* Start GIVEN INFORMATION *

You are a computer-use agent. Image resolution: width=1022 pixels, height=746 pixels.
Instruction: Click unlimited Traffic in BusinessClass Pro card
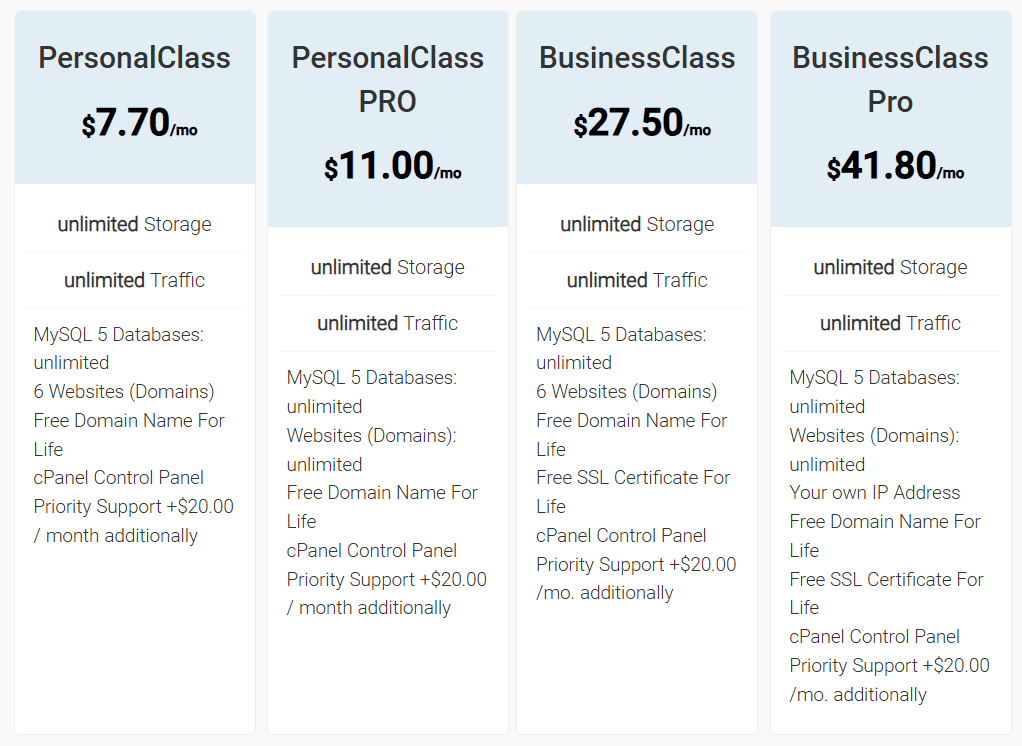click(890, 323)
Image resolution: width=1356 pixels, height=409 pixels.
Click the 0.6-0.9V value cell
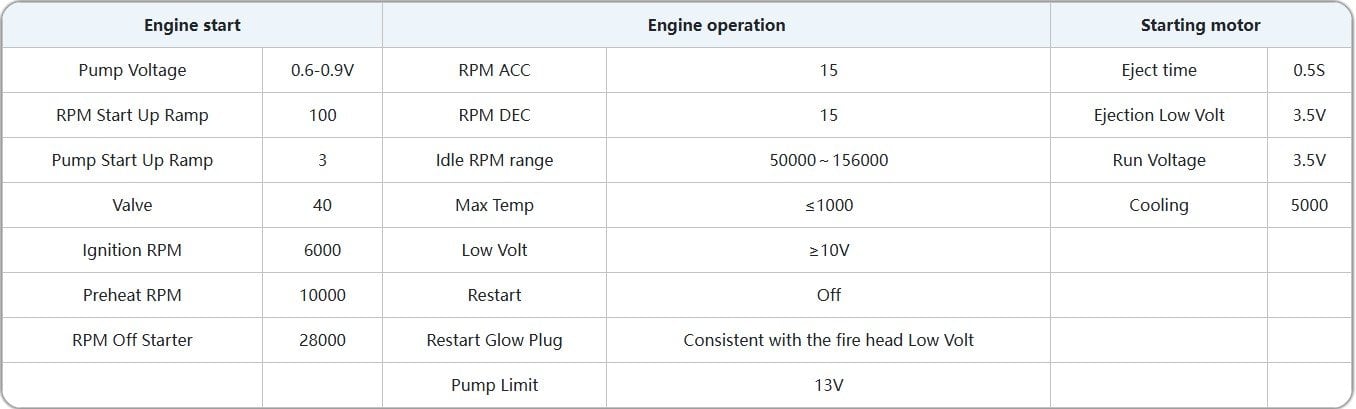322,70
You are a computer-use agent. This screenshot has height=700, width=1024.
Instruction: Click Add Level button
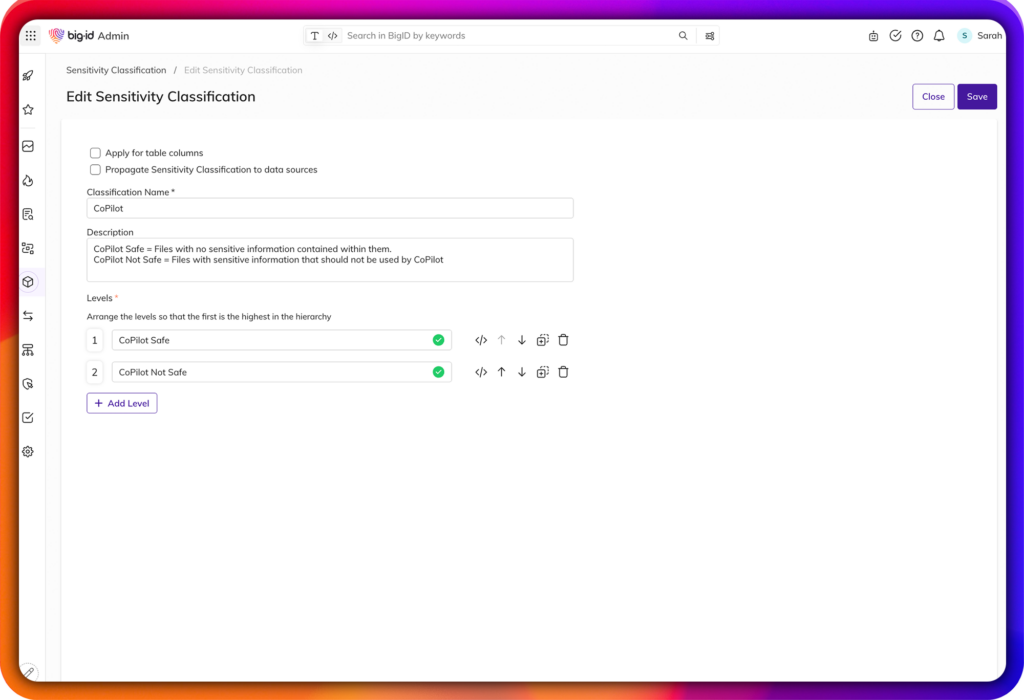click(122, 403)
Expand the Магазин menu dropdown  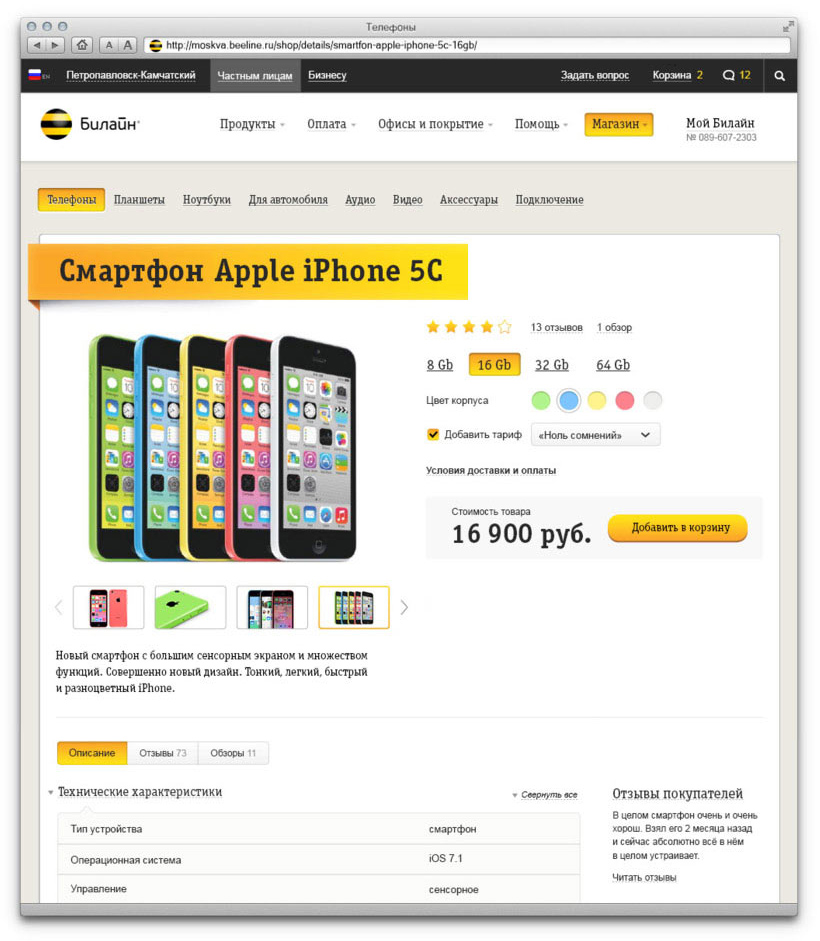[x=619, y=124]
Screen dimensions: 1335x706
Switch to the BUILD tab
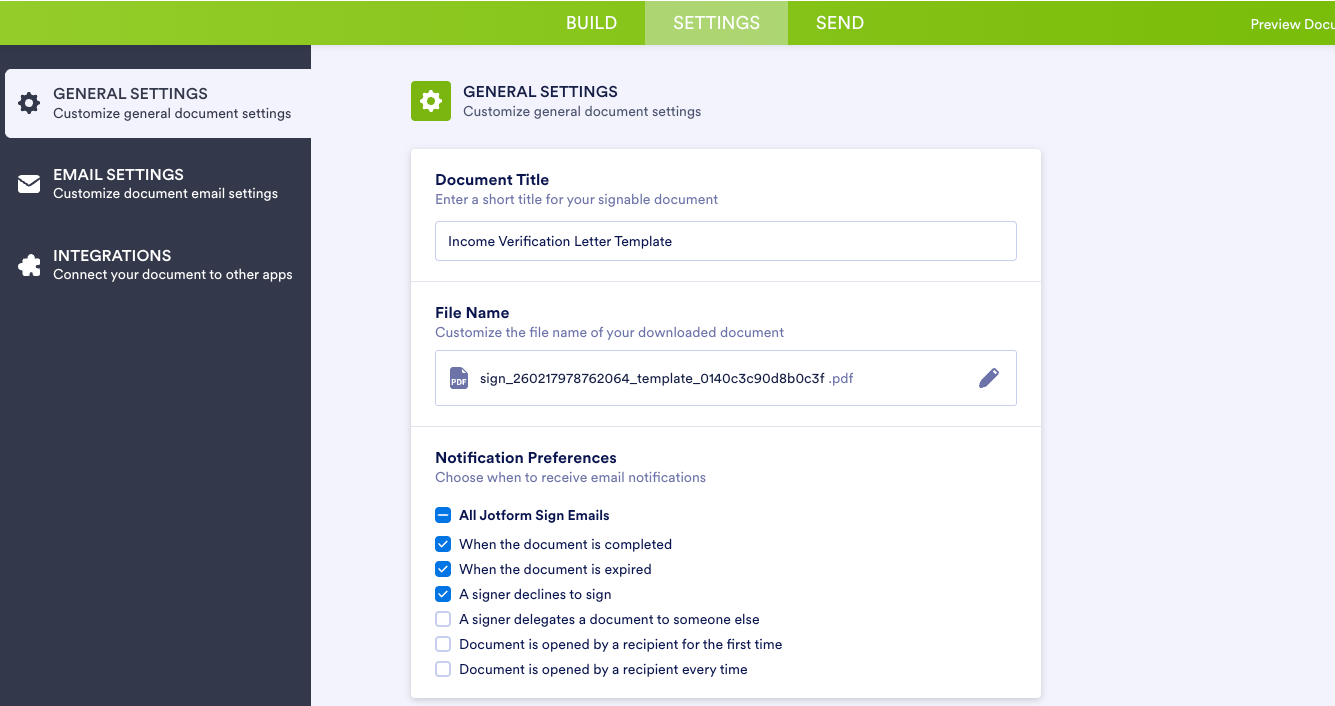point(591,22)
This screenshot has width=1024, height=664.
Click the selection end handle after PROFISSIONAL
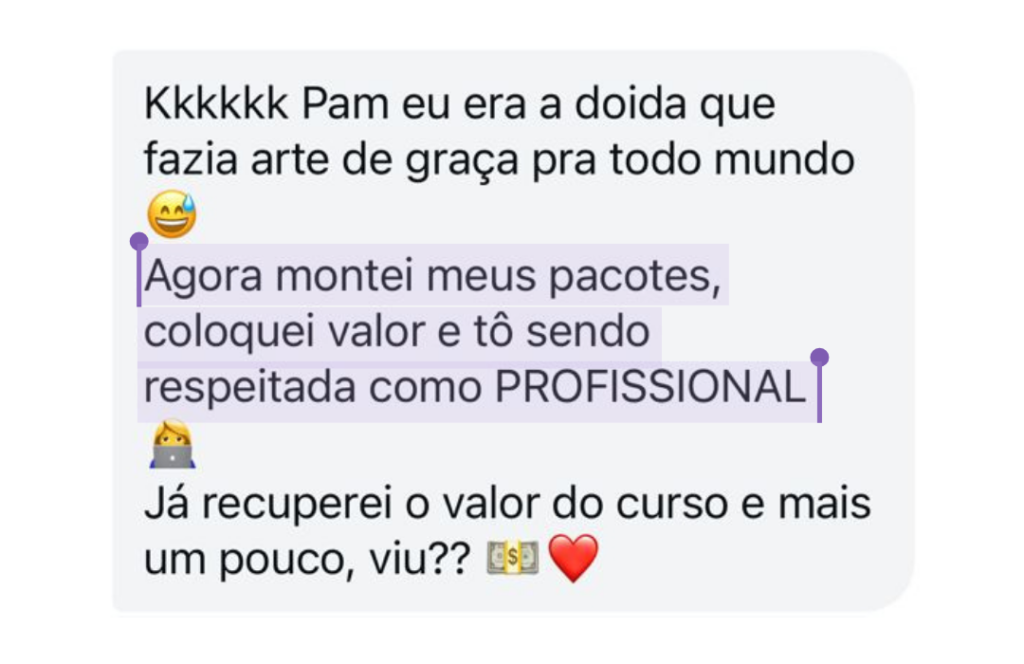pos(820,357)
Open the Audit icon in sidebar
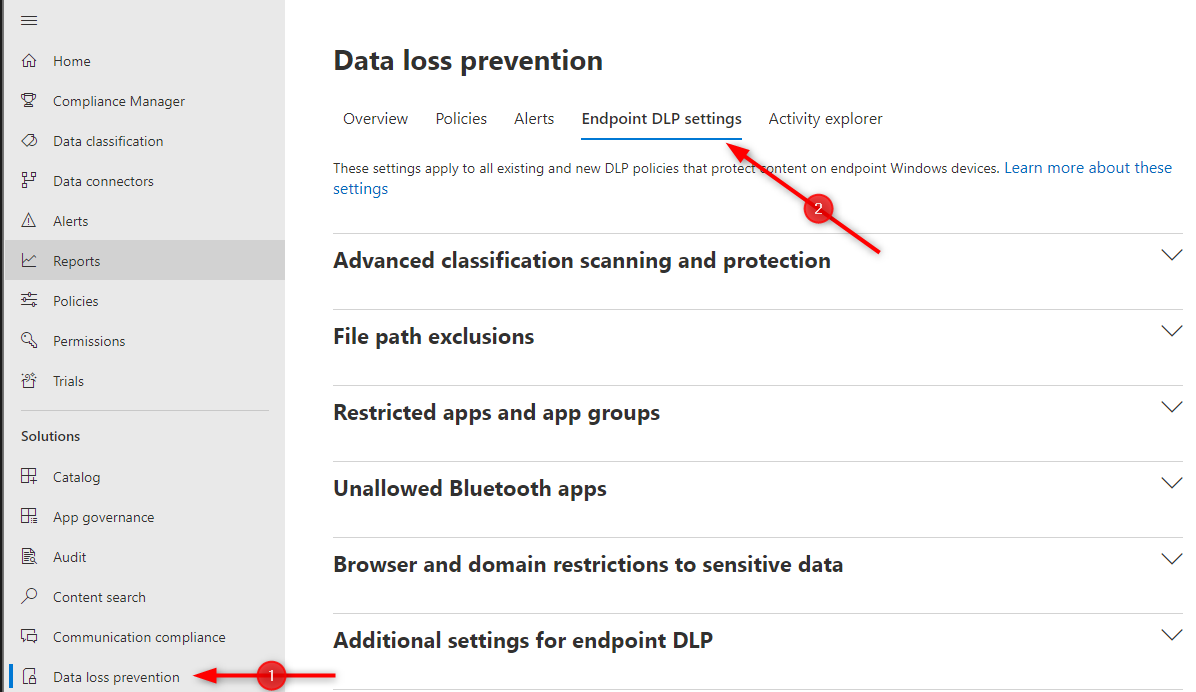This screenshot has height=692, width=1196. [x=29, y=557]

* End GIVEN INFORMATION *

◆ EXERCISE OBJECTIVE:
Reproduce the material line for line, starting at the line that contains "Screen dimensions: 1335x706" and continuing through the end of the material, and omit the pictures.

◆ EXPECTED OUTPUT:
Screen dimensions: 1335x706
Switch to the BUILD tab
point(591,22)
This screenshot has width=1024, height=664.
Click the selection end handle after PROFISSIONAL
pos(820,357)
Open the Audit icon in sidebar
This screenshot has height=692, width=1196. [x=29, y=557]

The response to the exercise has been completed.